§ **WHAT TO DO**
Rewrite the lines starting with the one containing "Open the shopping" and running through the last line, replacing "screenshot" with "image" and leaving everything else unchanged.

# LISTING start

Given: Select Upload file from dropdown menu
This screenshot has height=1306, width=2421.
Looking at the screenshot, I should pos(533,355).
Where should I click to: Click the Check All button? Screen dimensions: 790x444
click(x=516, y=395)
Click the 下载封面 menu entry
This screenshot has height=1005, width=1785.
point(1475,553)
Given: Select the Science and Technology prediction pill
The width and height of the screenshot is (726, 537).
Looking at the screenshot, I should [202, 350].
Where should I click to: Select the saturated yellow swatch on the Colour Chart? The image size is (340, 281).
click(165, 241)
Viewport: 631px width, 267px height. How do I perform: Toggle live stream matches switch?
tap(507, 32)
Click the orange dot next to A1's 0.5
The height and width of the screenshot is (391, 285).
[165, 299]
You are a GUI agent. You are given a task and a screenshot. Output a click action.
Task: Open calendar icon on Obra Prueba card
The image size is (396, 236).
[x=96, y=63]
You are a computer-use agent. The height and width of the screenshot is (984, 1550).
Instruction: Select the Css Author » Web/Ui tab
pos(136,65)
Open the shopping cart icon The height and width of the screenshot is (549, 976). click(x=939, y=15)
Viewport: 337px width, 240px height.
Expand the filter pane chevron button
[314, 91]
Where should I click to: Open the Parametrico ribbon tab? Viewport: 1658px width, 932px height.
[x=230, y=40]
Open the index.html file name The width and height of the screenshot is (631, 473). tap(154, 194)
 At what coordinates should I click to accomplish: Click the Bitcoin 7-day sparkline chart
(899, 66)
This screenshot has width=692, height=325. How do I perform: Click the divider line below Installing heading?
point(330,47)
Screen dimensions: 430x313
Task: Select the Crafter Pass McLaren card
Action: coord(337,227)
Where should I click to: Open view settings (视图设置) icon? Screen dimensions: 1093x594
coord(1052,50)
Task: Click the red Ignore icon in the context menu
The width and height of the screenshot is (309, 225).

# LISTING end

§ **FULL RESPONSE**
Open the shopping cart icon The height and width of the image is (549, 976). click(x=939, y=15)
Viewport: 337px width, 240px height.
Expand the filter pane chevron button
[314, 91]
Where should I click to: Open the Parametrico ribbon tab? Viewport: 1658px width, 932px height.
[x=230, y=40]
Open the index.html file name The width and height of the image is (631, 473). tap(154, 194)
 At what coordinates should I click to accomplish: Click the Bitcoin 7-day sparkline chart
(899, 66)
This image has width=692, height=325. How do I perform: Click the divider line below Installing heading?
point(330,47)
Screen dimensions: 430x313
Task: Select the Crafter Pass McLaren card
Action: coord(337,227)
Where should I click to: Open view settings (视图设置) icon? Screen dimensions: 1093x594
coord(1052,50)
Task: Click the red Ignore icon in the context menu
The width and height of the image is (309, 225).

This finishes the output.